Directions for this task:
Write out the listing from the line with "Given: Upvote Alex's" up to and including its last line, swapping "comment" for "reply" and changing nothing else. Leave out the pictures.

-- START Data supplied --

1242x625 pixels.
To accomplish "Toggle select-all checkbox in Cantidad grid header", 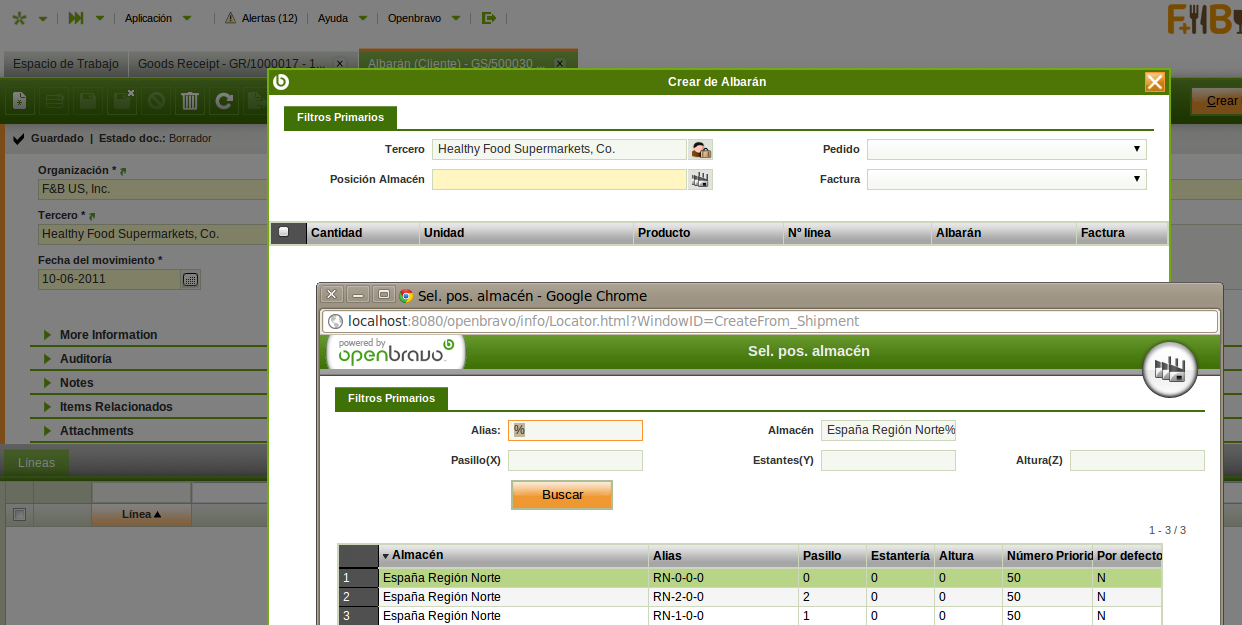I will (x=284, y=233).
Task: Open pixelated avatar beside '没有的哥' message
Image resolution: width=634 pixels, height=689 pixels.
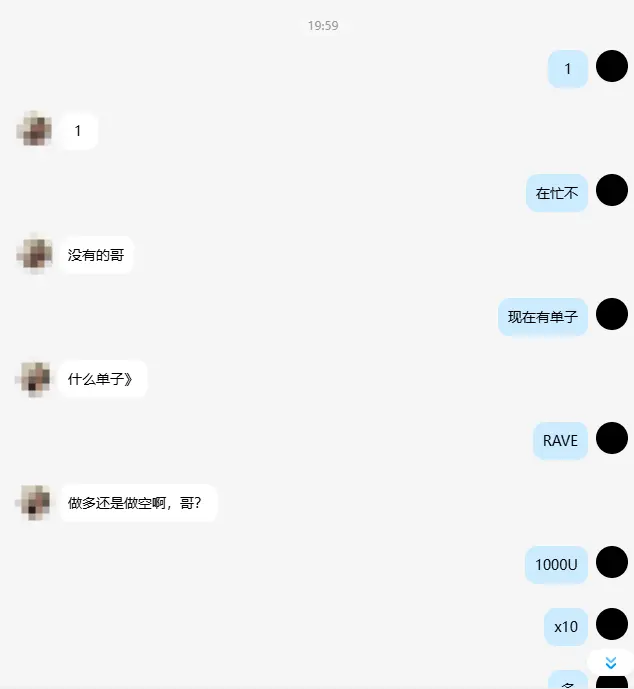Action: pos(35,254)
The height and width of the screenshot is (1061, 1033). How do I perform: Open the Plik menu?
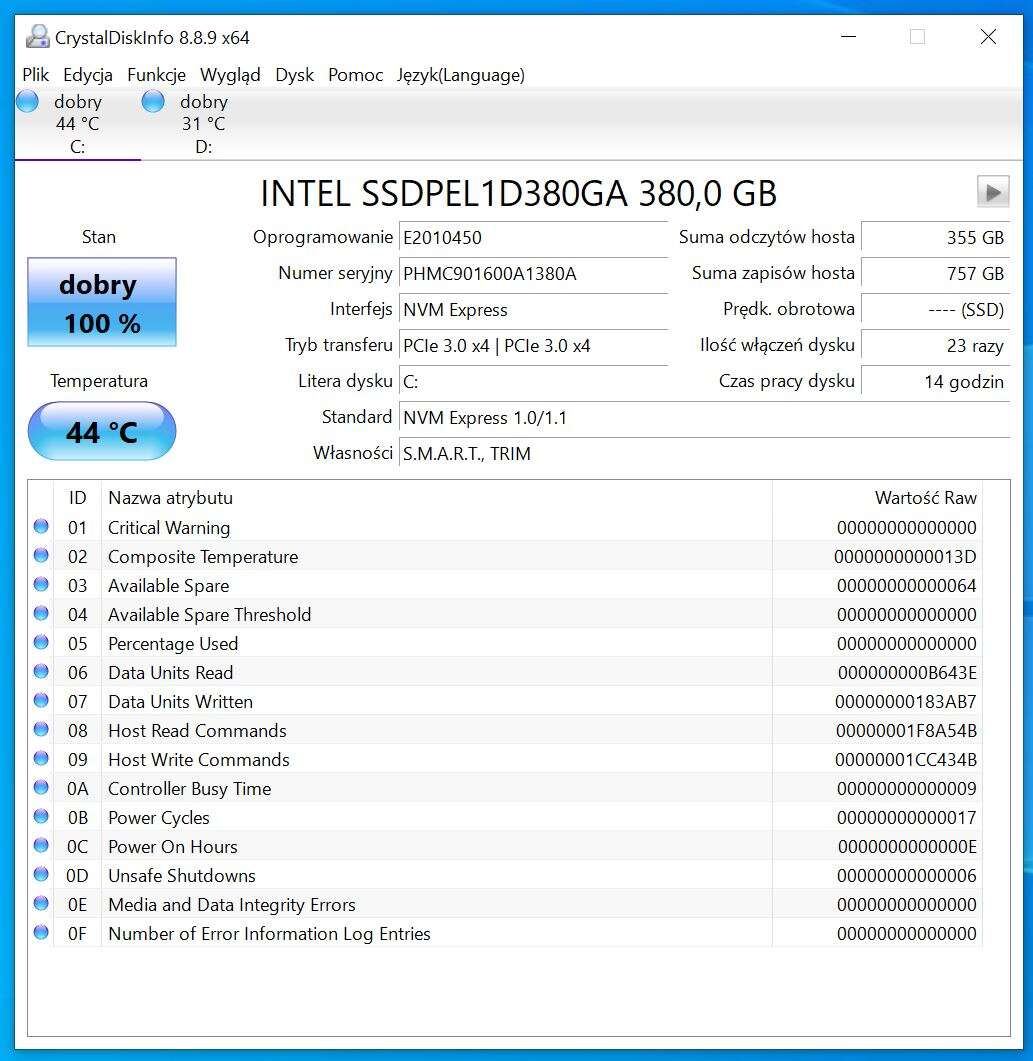click(x=36, y=75)
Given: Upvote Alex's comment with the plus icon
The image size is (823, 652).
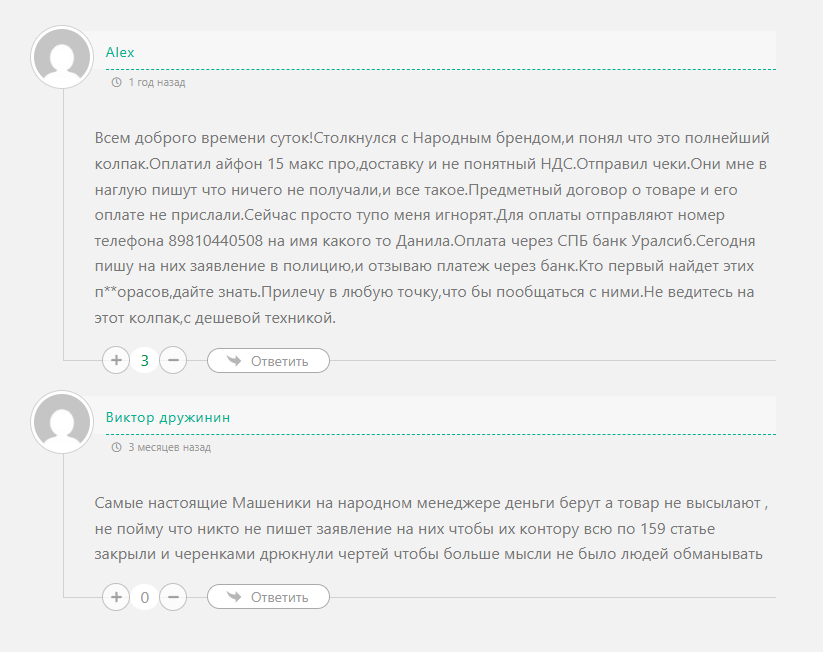Looking at the screenshot, I should [116, 360].
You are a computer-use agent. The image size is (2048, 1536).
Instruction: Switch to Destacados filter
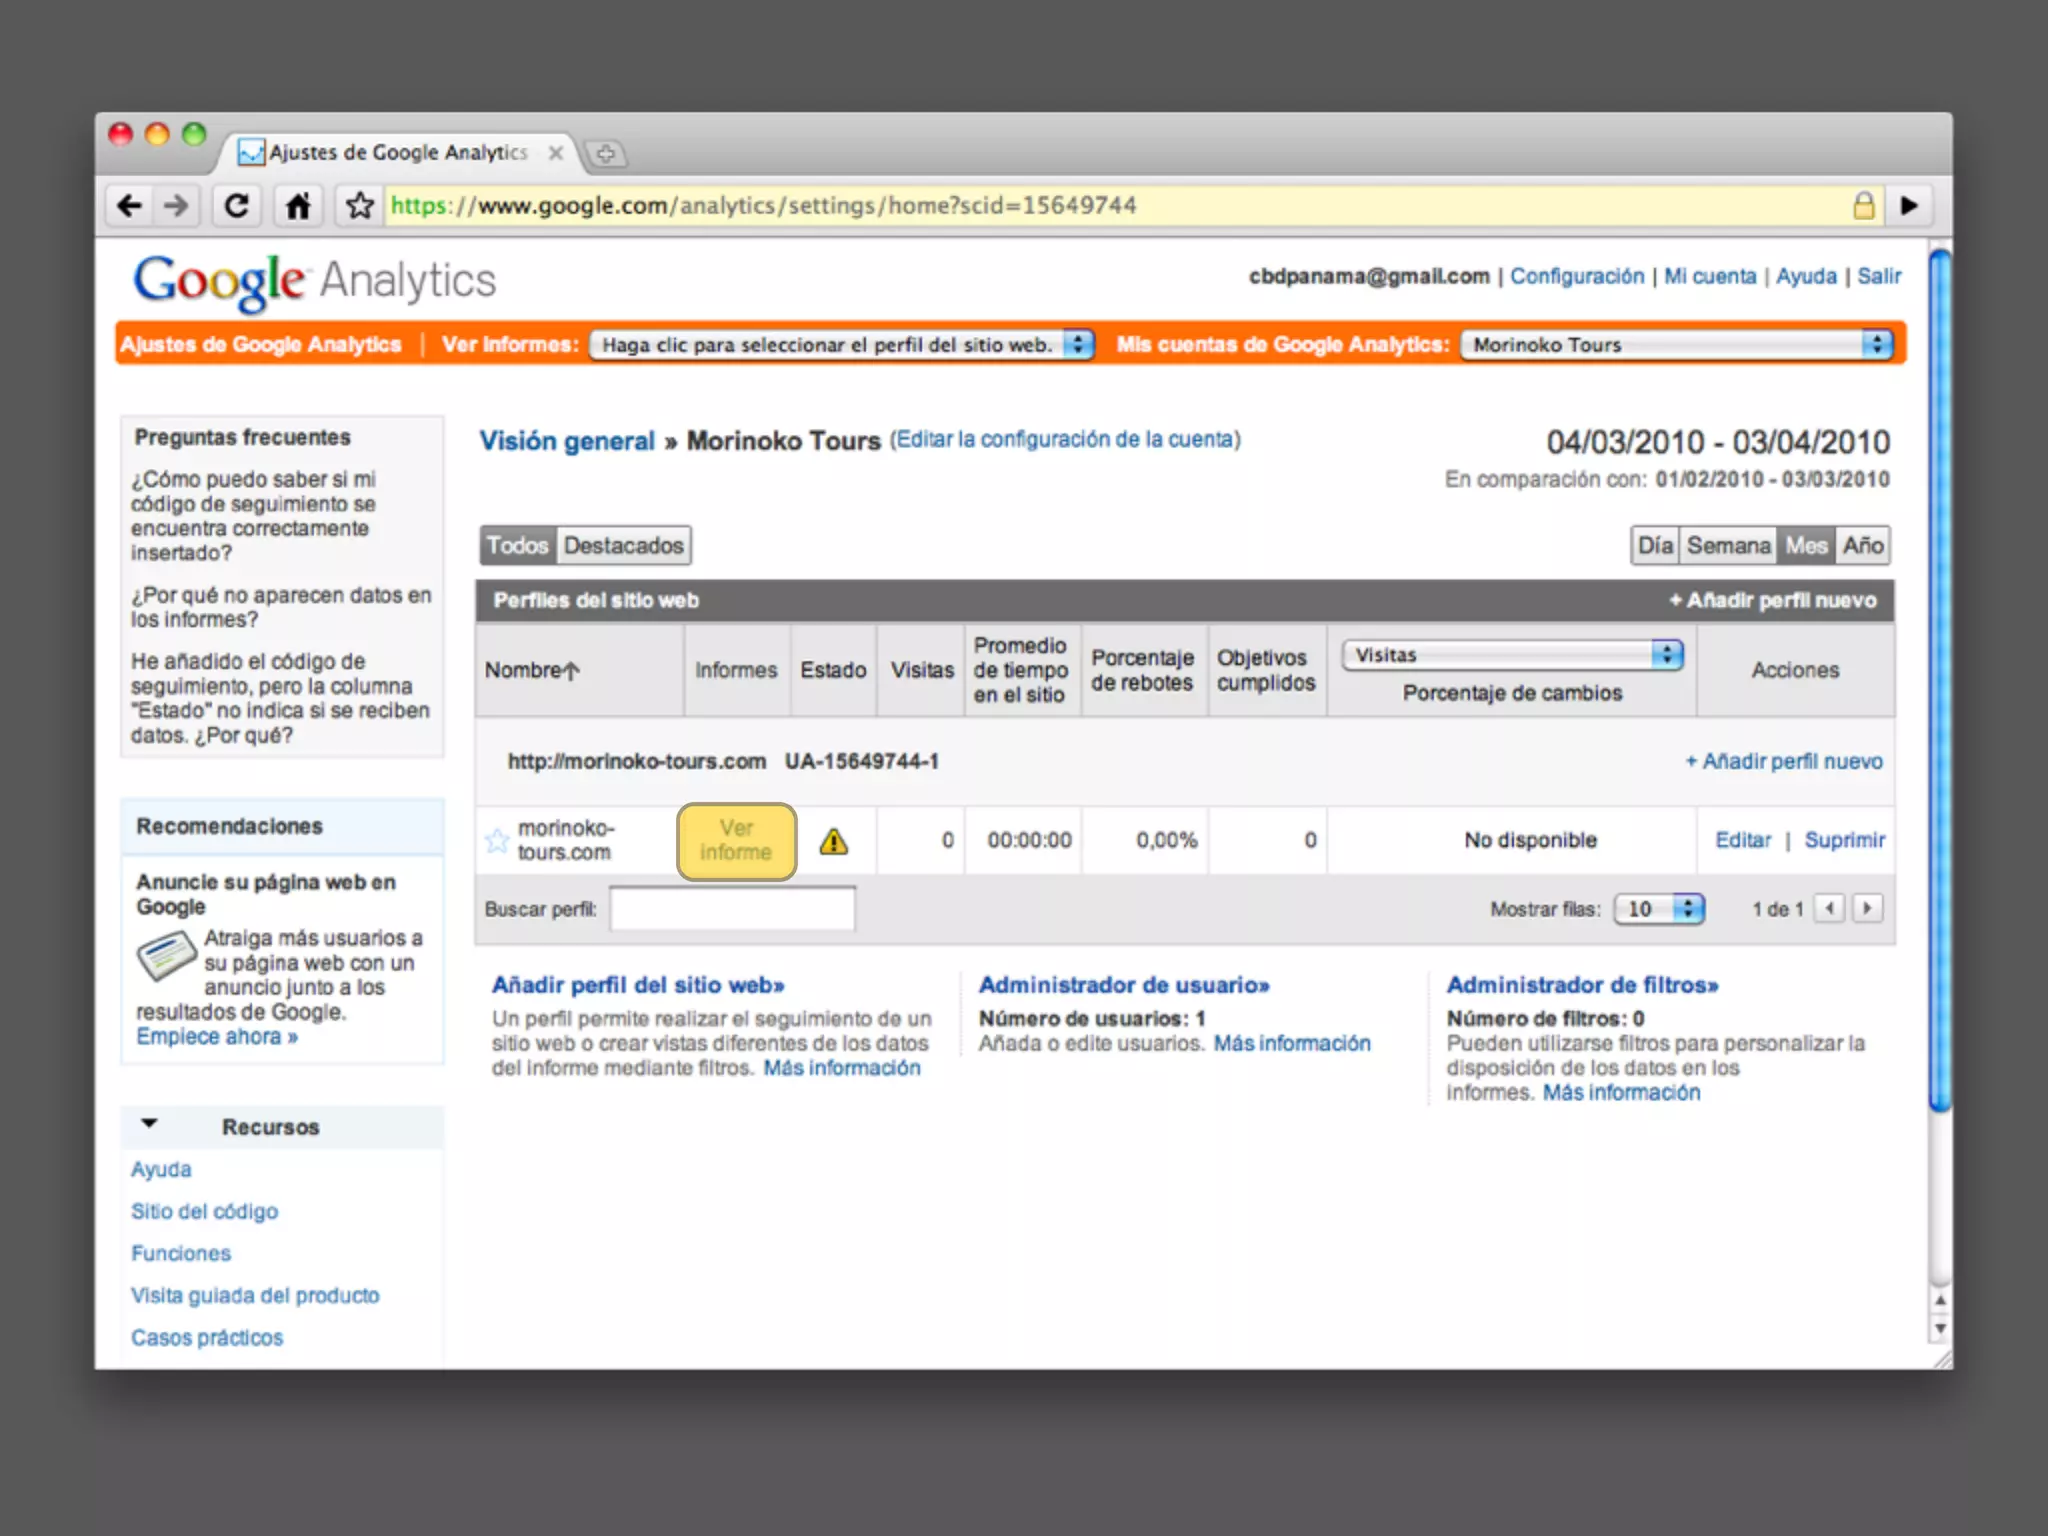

-- END Data supplied --

Result of this task:
Given: Upvote Alex's reply with the plus icon
The image size is (823, 652).
Looking at the screenshot, I should [116, 360].
You are a computer-use agent. The image size is (2048, 1536).
Instruction: Switch to Destacados filter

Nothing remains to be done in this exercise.